Xponential Fitness names Danielle Porto Parra as president, boosts franchise focus
Xponential tapped Danielle Porto Parra to run operations as sales grew 2% but revenue fell 21%, sharpening the focus on franchise discipline over fast expansion.

Xponential Fitness put Danielle Porto Parra in the president’s seat and signaled a harder turn toward franchise discipline, not just bigger footprints. The company said Parra, effective May 18, brings more than 20 years of operational leadership experience and most recently served as president and chief brand officer of McAlister’s Deli.
That matters because Xponential is not a small chain chasing one more opening. The Irvine, California company calls itself one of the world’s largest boutique-fitness franchisors, with more than 3,000 studios globally and international expansion agreements in 30 additional countries. Its portfolio includes Club Pilates, StretchLab, Pure Barre, YogaSix and BFT, brands that sit squarely in the Pilates, recovery, barre, yoga and strength categories that have found traction in dense urban markets like Barcelona.

The appointment fits a broader shift in what franchise investors are asking for. Xponential’s own framing of Parra leans on her operating background, and McAlister’s described her experience across franchise operations, business strategy, marketing and growth. That is the profile a maturing boutique-fitness market is rewarding now: someone who can tighten execution, protect margins and keep franchisees aligned on standards, not just someone pushing unit count.

The numbers from Xponential’s first quarter reinforced that pressure. North America system-wide sales rose 2% year over year to $436.9 million, the company opened 66 gross new studios and sold 28 franchise licenses.

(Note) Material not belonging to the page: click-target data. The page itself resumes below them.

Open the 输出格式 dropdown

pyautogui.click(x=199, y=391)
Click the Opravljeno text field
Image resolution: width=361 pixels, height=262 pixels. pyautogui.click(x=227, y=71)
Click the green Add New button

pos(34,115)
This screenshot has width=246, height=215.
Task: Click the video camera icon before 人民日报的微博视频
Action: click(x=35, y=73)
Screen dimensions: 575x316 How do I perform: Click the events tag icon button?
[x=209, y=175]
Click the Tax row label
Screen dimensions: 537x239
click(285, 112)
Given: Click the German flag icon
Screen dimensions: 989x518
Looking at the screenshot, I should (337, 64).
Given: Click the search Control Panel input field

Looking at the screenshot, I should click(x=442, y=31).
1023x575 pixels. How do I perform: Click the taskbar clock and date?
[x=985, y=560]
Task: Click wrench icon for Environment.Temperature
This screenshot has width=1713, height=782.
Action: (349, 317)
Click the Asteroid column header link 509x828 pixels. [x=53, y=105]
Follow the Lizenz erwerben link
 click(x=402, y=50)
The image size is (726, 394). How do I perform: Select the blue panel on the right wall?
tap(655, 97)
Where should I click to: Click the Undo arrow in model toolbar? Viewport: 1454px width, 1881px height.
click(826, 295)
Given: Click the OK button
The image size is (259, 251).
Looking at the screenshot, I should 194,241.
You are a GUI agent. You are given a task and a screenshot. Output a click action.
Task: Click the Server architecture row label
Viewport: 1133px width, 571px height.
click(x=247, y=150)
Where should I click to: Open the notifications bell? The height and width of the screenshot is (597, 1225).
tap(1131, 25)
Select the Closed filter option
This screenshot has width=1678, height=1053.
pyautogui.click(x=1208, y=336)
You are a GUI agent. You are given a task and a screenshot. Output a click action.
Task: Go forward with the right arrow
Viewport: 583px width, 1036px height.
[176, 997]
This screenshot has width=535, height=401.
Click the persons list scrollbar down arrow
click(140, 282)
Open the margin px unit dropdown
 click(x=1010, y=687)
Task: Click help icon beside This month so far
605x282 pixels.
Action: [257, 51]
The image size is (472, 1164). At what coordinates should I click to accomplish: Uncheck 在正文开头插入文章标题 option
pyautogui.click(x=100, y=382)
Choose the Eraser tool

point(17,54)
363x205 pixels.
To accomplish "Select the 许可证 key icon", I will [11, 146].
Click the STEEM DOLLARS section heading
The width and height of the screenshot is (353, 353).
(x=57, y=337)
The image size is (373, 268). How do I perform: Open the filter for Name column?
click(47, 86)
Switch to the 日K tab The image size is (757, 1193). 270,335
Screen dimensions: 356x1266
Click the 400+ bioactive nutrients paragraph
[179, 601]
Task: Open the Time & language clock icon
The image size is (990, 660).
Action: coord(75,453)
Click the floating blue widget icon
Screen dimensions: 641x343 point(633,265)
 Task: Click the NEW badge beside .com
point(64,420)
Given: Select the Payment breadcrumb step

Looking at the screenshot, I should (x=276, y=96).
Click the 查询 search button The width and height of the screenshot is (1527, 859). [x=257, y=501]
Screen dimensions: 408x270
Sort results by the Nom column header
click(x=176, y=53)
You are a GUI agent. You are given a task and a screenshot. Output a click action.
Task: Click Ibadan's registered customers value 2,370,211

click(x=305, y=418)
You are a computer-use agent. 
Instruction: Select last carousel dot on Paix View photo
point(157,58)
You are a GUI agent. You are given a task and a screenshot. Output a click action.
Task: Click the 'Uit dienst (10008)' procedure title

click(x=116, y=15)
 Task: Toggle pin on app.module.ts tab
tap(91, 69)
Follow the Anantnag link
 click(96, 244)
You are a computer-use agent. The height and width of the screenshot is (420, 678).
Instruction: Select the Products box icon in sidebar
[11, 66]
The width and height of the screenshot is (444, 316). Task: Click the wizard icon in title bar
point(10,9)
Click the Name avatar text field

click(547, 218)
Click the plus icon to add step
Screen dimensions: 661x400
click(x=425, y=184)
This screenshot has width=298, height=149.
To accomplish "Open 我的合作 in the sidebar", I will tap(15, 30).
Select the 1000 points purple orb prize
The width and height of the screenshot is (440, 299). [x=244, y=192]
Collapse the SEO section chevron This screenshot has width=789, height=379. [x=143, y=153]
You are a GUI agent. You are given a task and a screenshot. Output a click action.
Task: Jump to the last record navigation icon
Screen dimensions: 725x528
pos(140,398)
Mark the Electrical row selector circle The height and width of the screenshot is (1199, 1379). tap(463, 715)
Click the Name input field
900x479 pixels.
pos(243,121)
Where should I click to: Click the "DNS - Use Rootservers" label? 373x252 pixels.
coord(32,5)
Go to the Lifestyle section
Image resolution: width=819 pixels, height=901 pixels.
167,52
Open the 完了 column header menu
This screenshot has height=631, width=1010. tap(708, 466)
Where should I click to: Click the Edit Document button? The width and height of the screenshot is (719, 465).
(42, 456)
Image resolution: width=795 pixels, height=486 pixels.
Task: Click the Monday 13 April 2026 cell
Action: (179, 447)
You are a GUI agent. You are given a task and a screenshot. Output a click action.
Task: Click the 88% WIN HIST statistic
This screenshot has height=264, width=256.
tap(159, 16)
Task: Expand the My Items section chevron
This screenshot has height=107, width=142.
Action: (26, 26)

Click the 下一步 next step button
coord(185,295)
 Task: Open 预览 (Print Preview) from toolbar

But revenue fell 21% to $60.7 million, and North America same-store sales dropped 6%, a reminder that opening studios and improving economics are not the same thing.
For Barcelona, where premium wellness and reformer Pilates have already built a crowded field, that distinction is crucial. Club Pilates says it operates in 25 countries with more than 1,500 studios, which shows how far the brand can travel when the model is tight enough to scale. In a city with strong demand for boutique concepts, local franchisees will be judged less on hype and more on whether they can deliver consistency, fill classes and keep unit economics intact.
The backdrop is still the FTC settlement Xponential reached on March 18 over Franchise Rule violations and related deceptive practices. The agency said $17 million would be returned to franchisees and called it the largest amount ever returned to consumers in a franchise case. That settlement, paired with the latest operating numbers, makes the message clearer: the next phase of boutique fitness will reward more selective growth, stricter operating playbooks and franchisees that can actually make the model work.